# Prepping / Emergency Preparedness > General Emergency Preparedness >  Japanese Tsunami-Two years later and still lessons to learn

## endurance

I just watched one of the more powerful videos of the tsunami today, looking back after two years and recalling my fear of losing a couple that is very close to my wife and I (they were in Tokyo, so never in any real danger, but it took some time to sort that all out).

http://youtu.be/8vZR0Rq1Rfw

Things I take away from this:

At the end of the video, in the last minute or so, the camera operator shows some people leaving their homes at the last possible second.  

1) How did they miss the warning that the others had?  How many hours a day am I that out of touch that I might not know there's an imminent threat?  How can I reduce that?
2) How many people lack the very basic fitness to just run 50 or 100 yards to save their lives?  How much risk would you put yourself into trying to save one of those people if they were a stranger?  How much if it was a loved one?  How well have you looked after loved ones to be certain they'd be able to escape the situation on their own?
3) Assuming you have zero warning and truly have to run for your life, unable to grab anything, would you survive in the weather outside right now?  For how long?  How would you secure the things you need to survive the next 24 hours?  The next two weeks?  How would you start over if everything you used to own was lost?

__________

Resume the forum post on lessons from the Japanese tsunami, picking up right after its third numbered point.

Given records:
__________

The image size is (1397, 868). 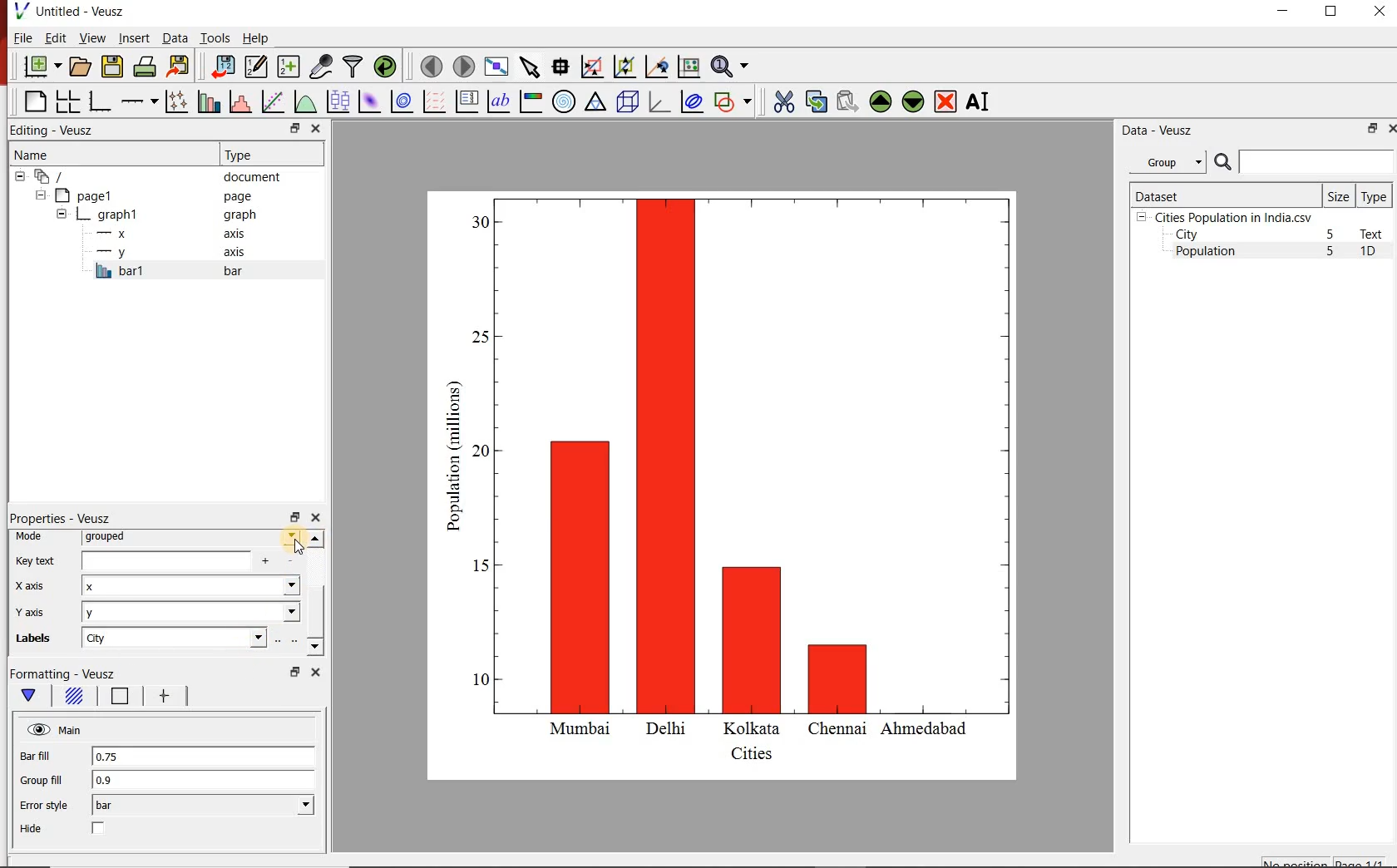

__________

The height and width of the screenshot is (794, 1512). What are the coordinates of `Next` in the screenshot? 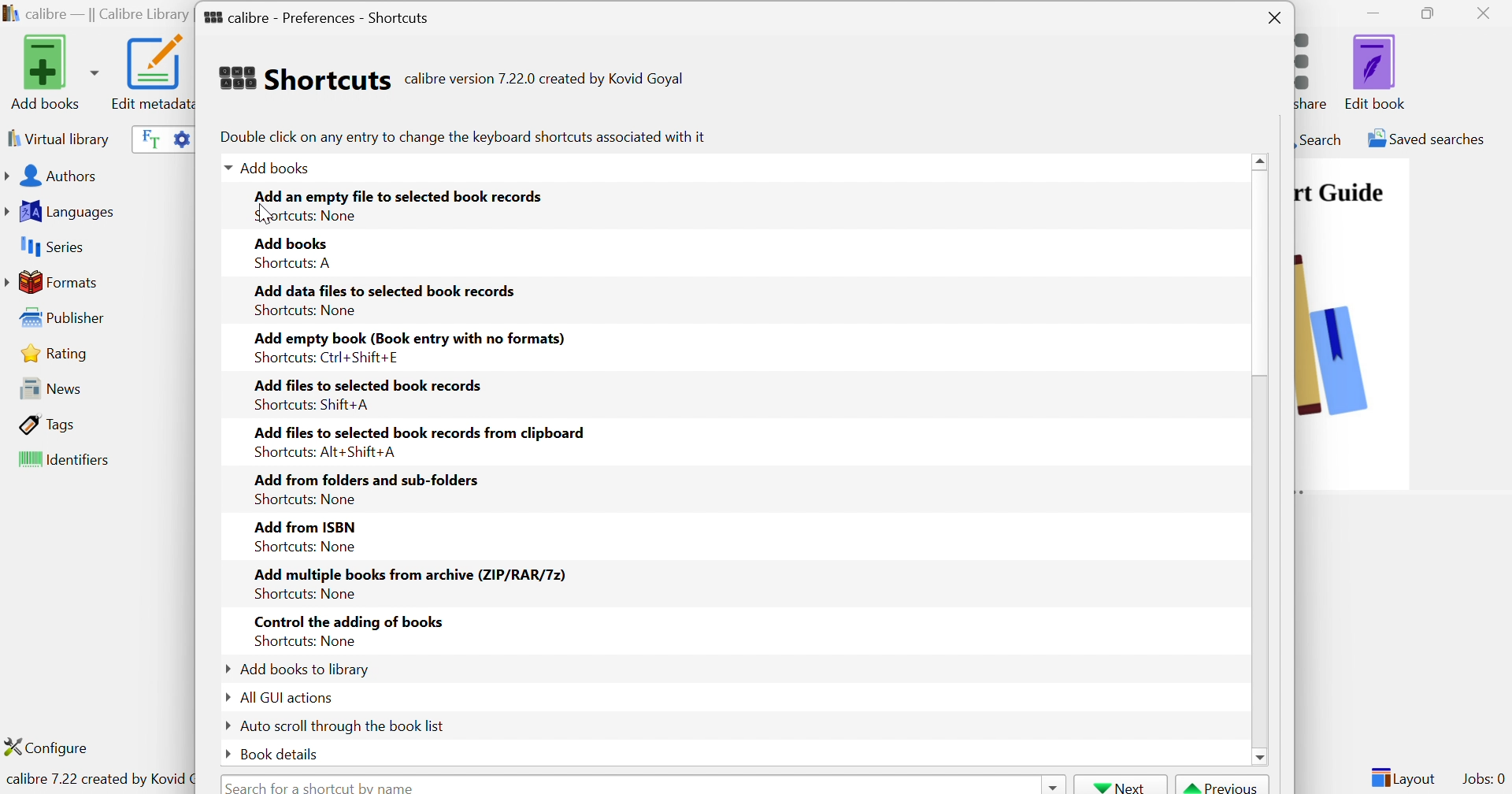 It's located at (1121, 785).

__________

Result for this exercise:
4) Would you be willing to walk away from all your stuff if you had to?  How much would the doubt in your mind interfere with your best decision making?  How much would it interfere with your loved one's decision making and could you do more to help them understand the possible urgency better?
5) What things do you have in place today to help you rebuild after such a disaster?  Have you taken steps to create psychological resiliency in your life?  Have you taken steps to have greater physical resiliency?  What more could you do?

Just a few things that I was thinking about and I'd love to hear some thoughts.  I have a few ideas, but mostly I'm trying to think about this for myself and think about the what if's for me and my family.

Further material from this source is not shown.